» What to work on
Find the line containing "You are a GUI", then print it and each line after it through the end of the listing exactly, with no pictures.

» Material for this exercise
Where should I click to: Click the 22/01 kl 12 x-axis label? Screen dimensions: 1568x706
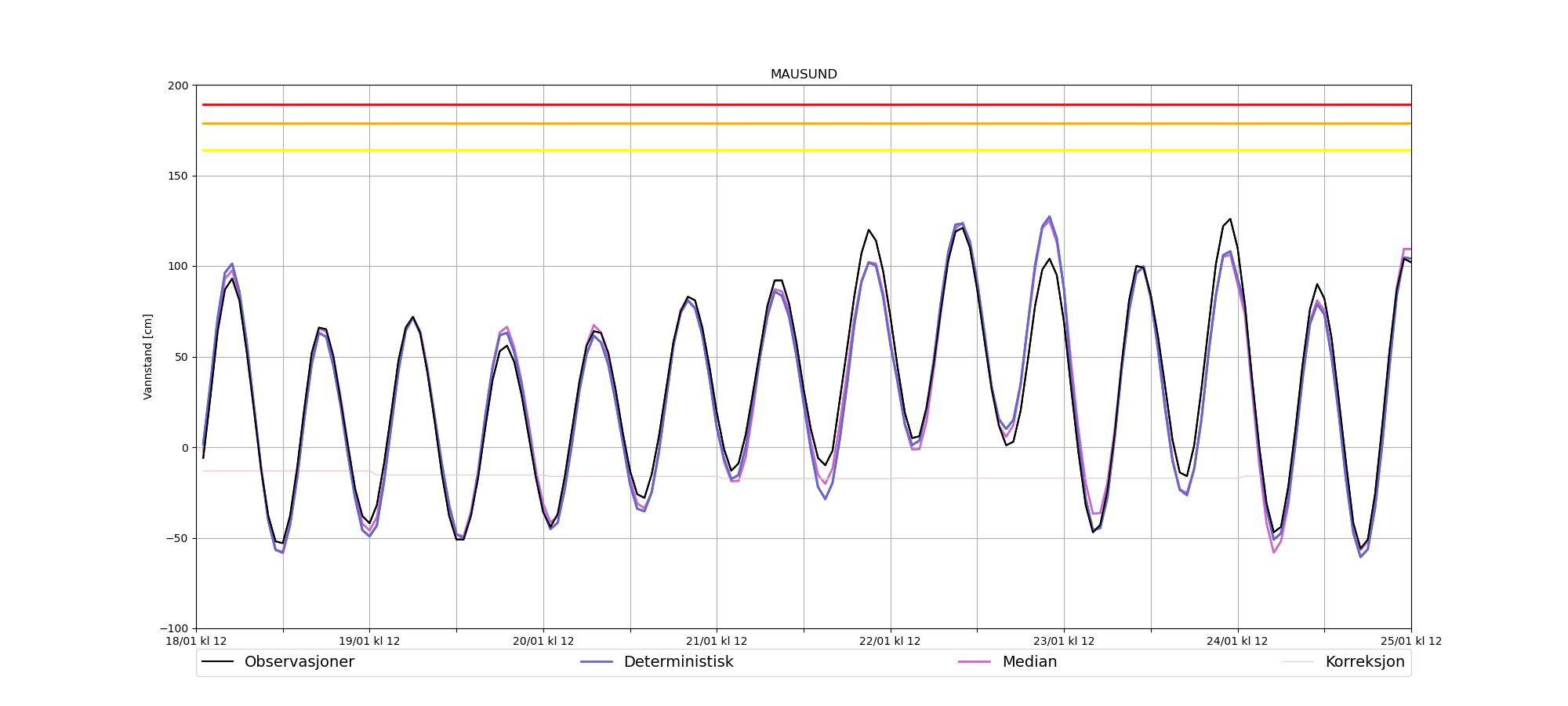click(x=890, y=642)
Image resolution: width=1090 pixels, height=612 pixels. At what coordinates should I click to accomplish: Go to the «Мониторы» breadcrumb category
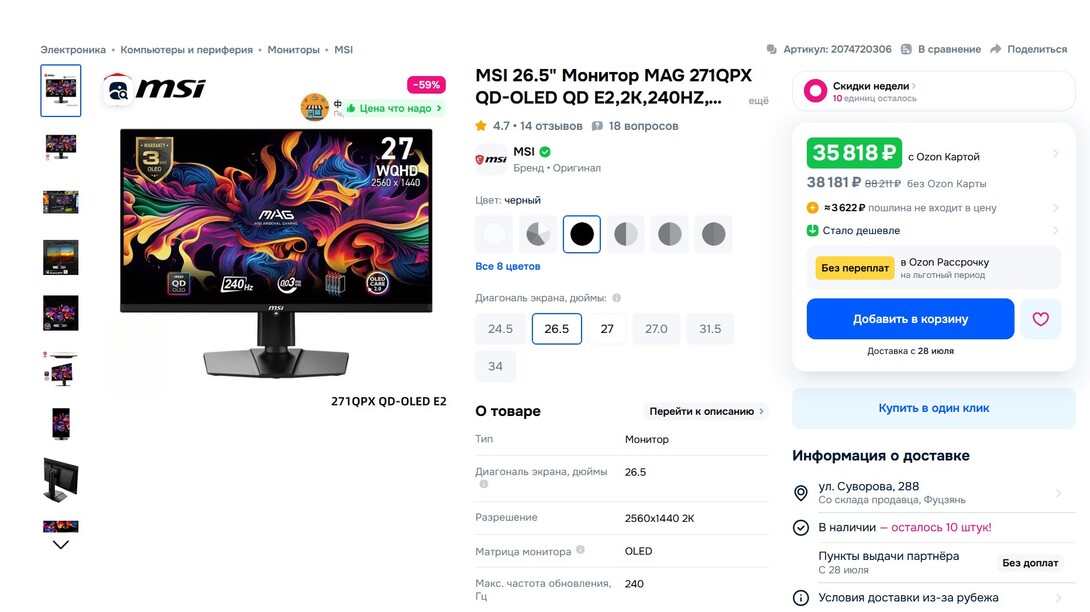click(x=293, y=49)
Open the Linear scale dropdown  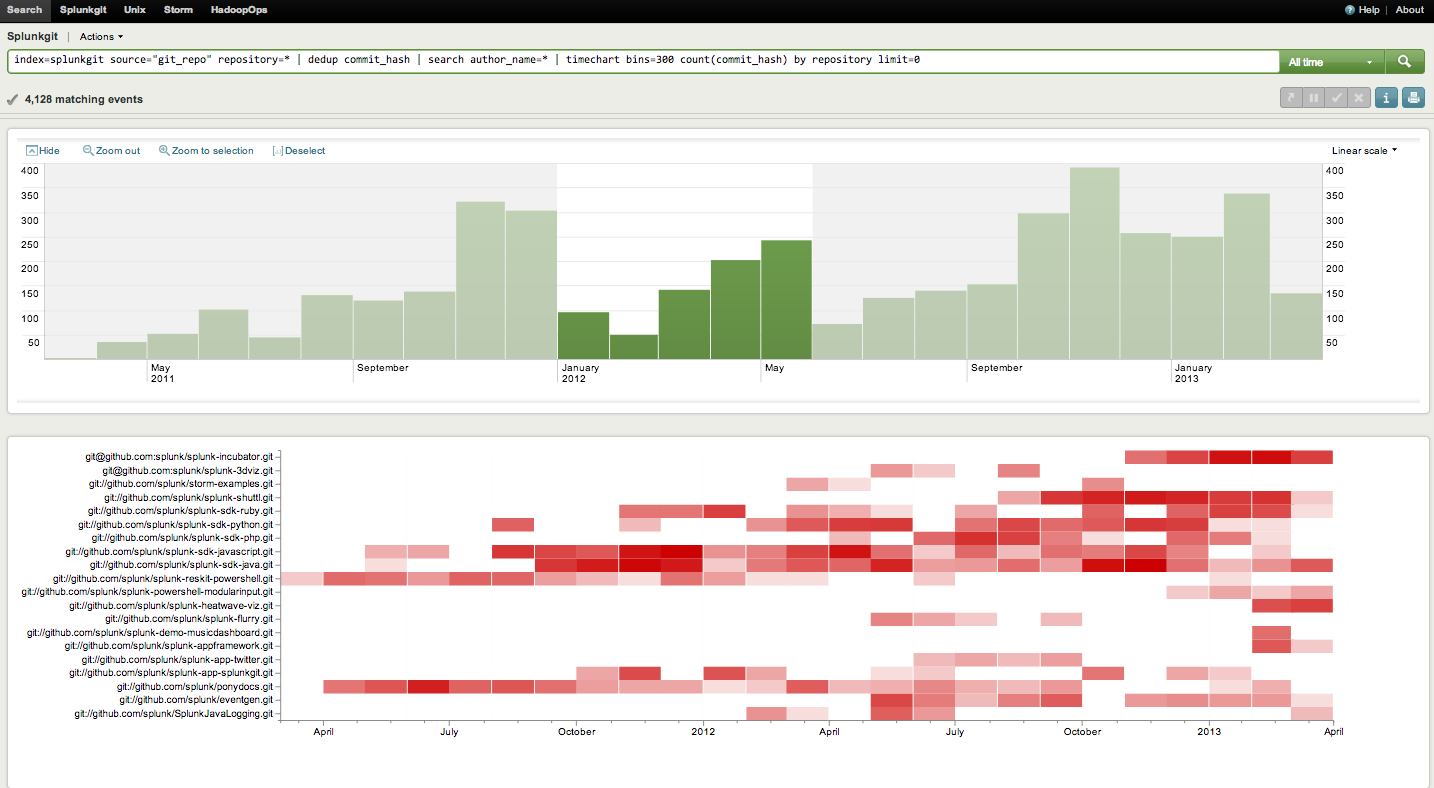[x=1363, y=150]
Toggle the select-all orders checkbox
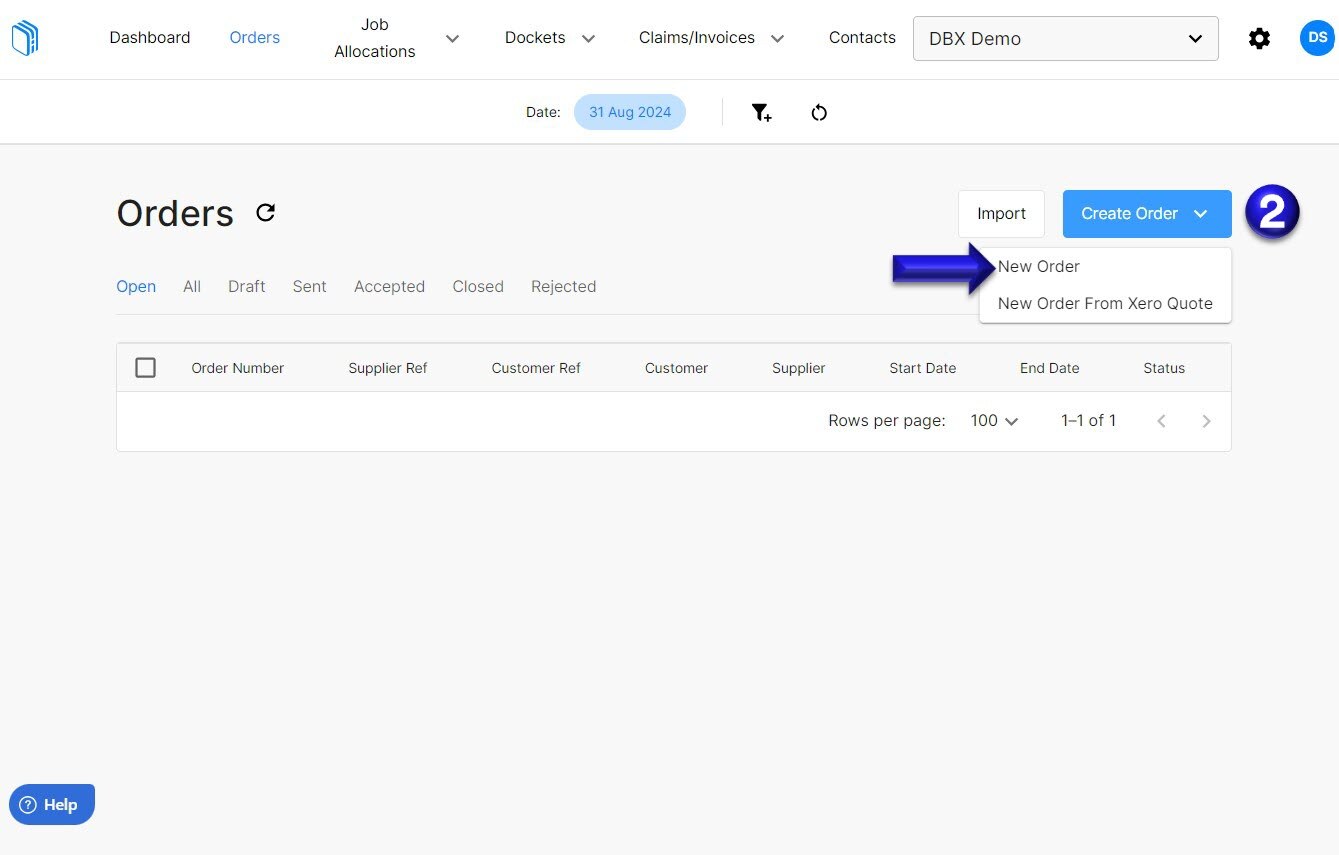This screenshot has width=1339, height=855. click(145, 367)
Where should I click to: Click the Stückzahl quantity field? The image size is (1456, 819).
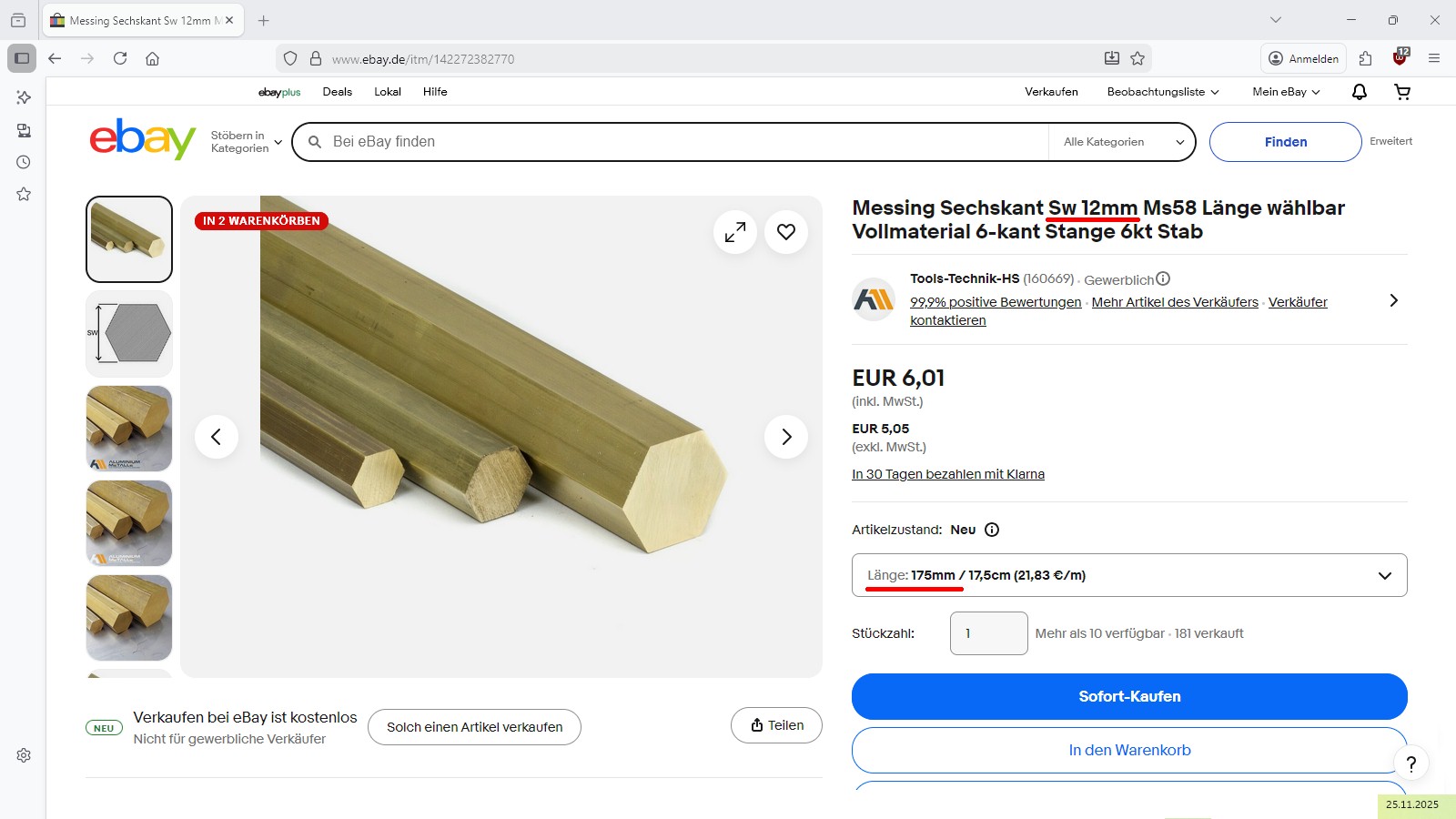[988, 633]
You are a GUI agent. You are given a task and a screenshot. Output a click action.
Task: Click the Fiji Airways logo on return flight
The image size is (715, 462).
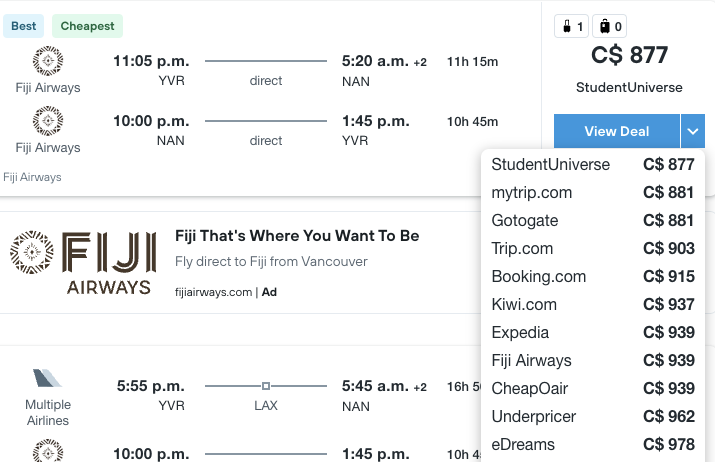click(x=48, y=122)
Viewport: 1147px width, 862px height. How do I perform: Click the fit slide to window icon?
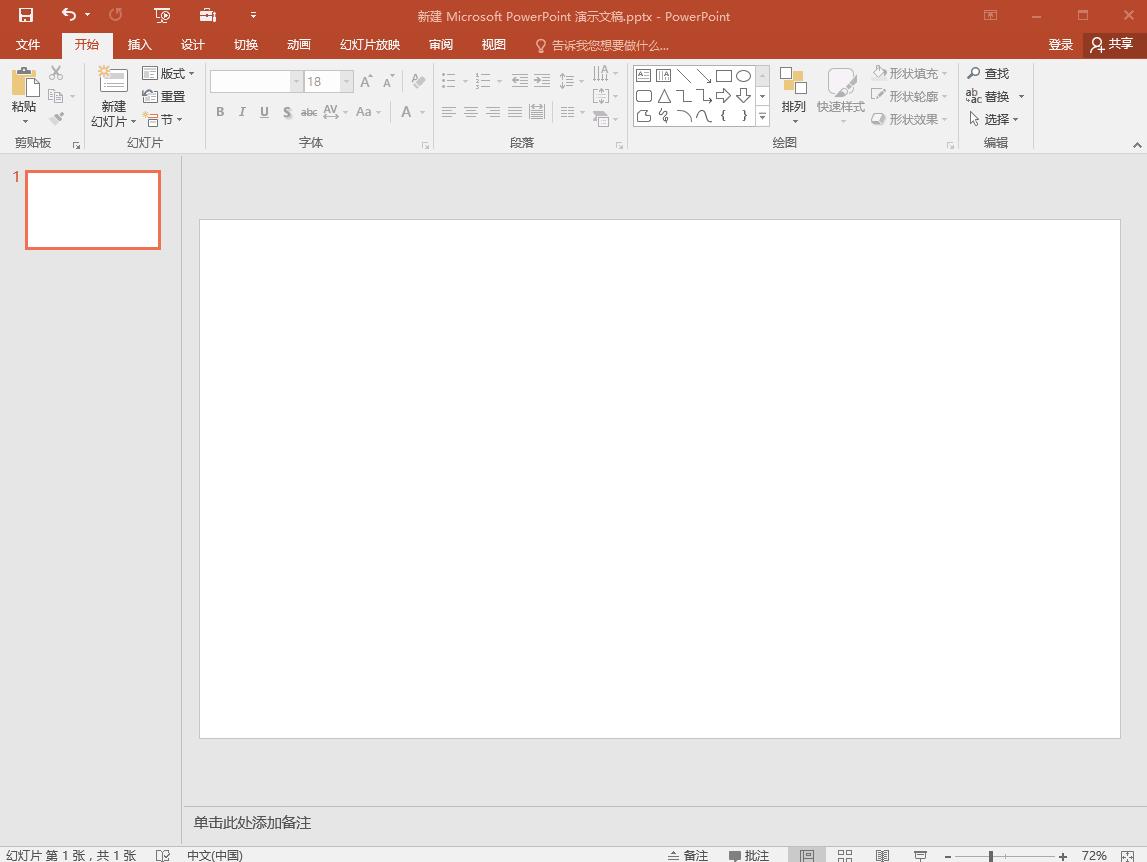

» Task answer
You are a GUI agent. You are given a task and a screenshot. Output a click action.
Task: Click the Fiji Airways logo on return flight
The image size is (715, 462).
click(x=48, y=122)
Viewport: 1147px width, 862px height. How do I perform: Click the fit slide to window icon?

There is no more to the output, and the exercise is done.